* **EXTRACTED INFORMATION**:
- Opening Delimiter -

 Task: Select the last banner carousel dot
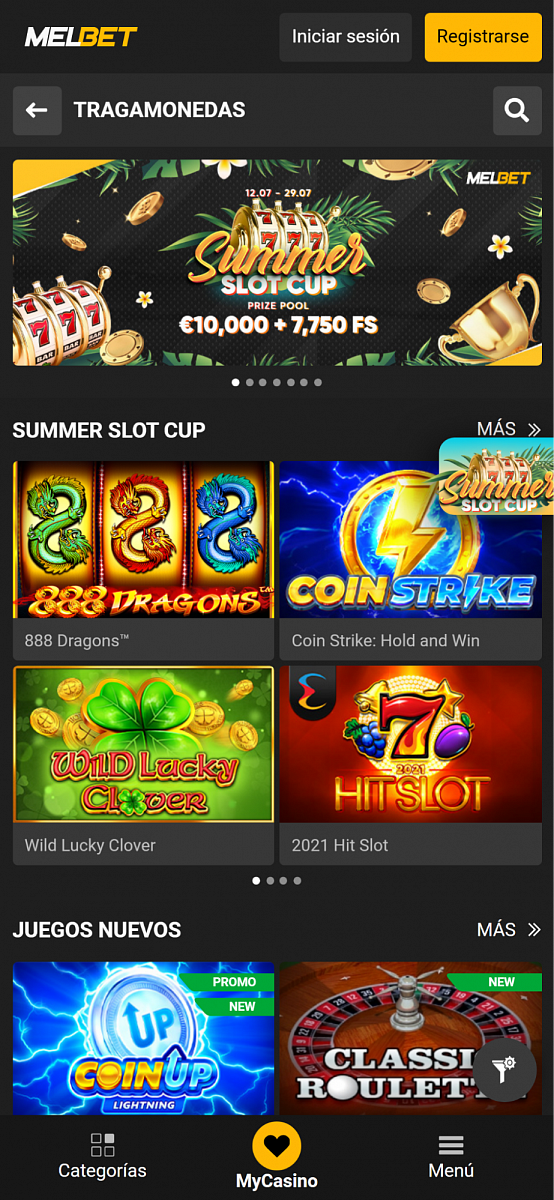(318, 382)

- Closing Delimiter -
- Opening Delimiter -

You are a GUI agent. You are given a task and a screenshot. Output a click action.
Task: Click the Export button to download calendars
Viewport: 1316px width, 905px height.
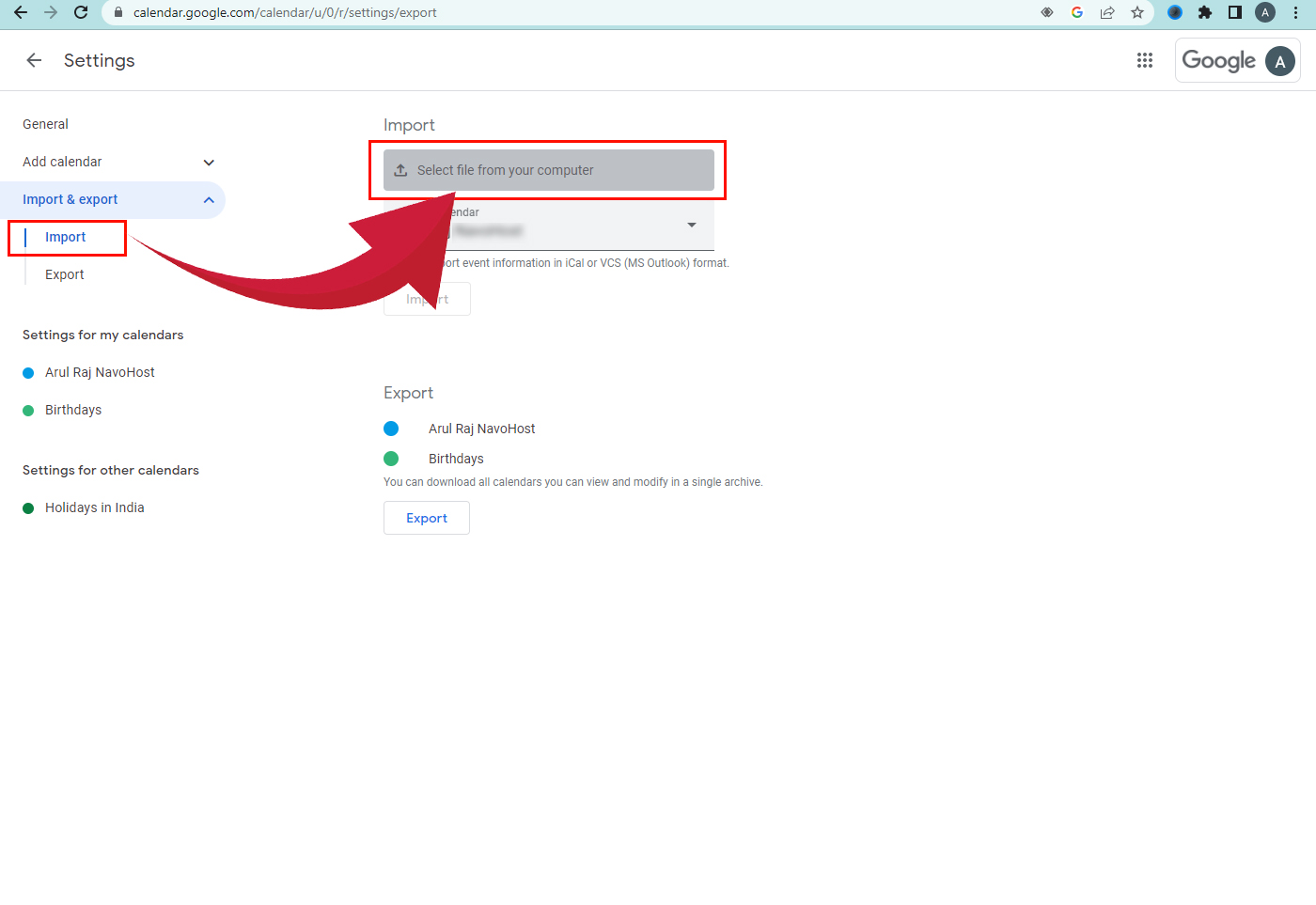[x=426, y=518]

- Closing Delimiter -
- Opening Delimiter -

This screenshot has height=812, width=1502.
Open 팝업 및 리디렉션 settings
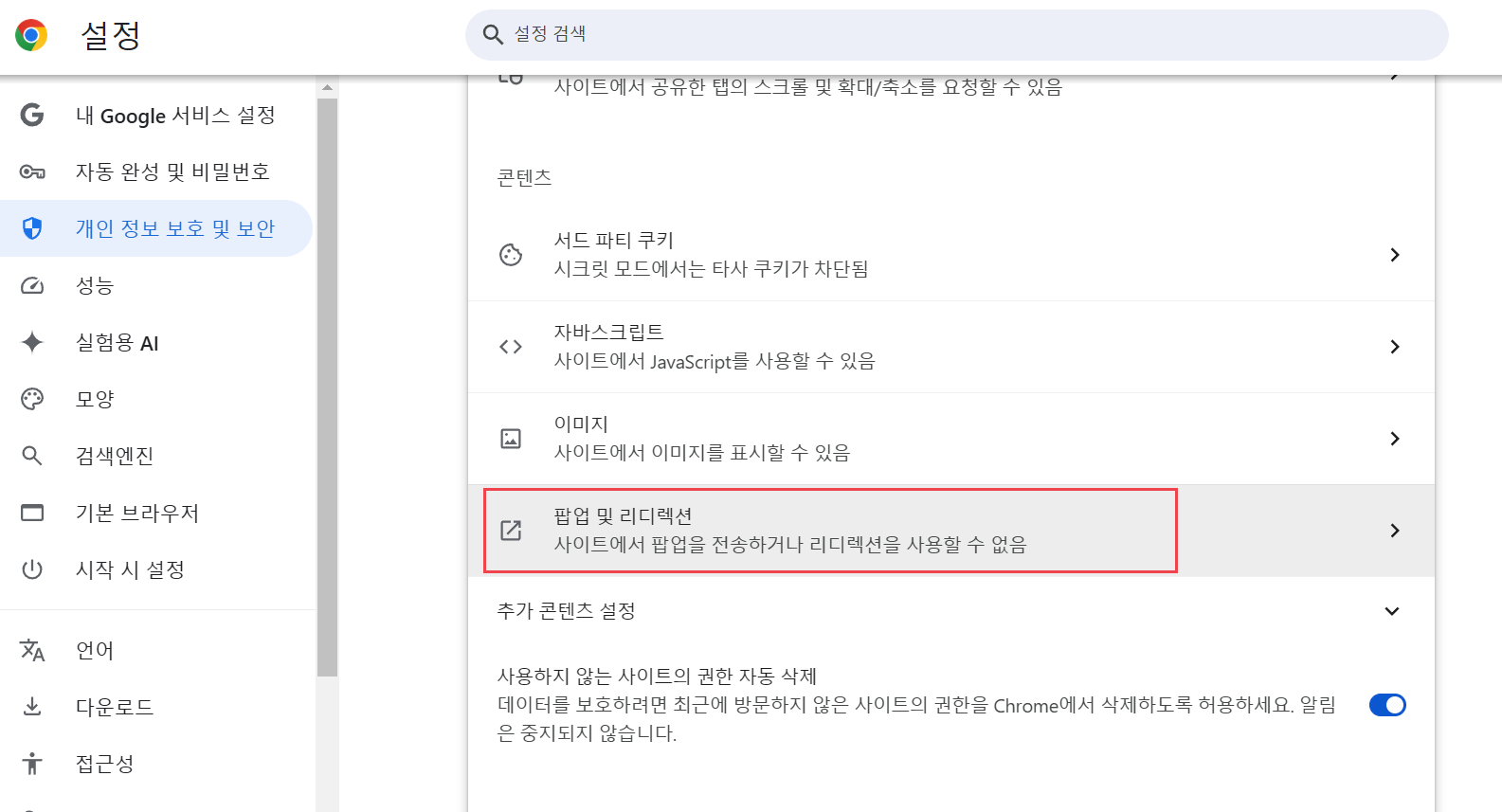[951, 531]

- Closing Delimiter -

* **EXERCISE REQUIREMENTS**: Report the number of lines of the listing above that hold the string "screenshot", with no other text.

* **ANSWER FOR THE TASK**: 2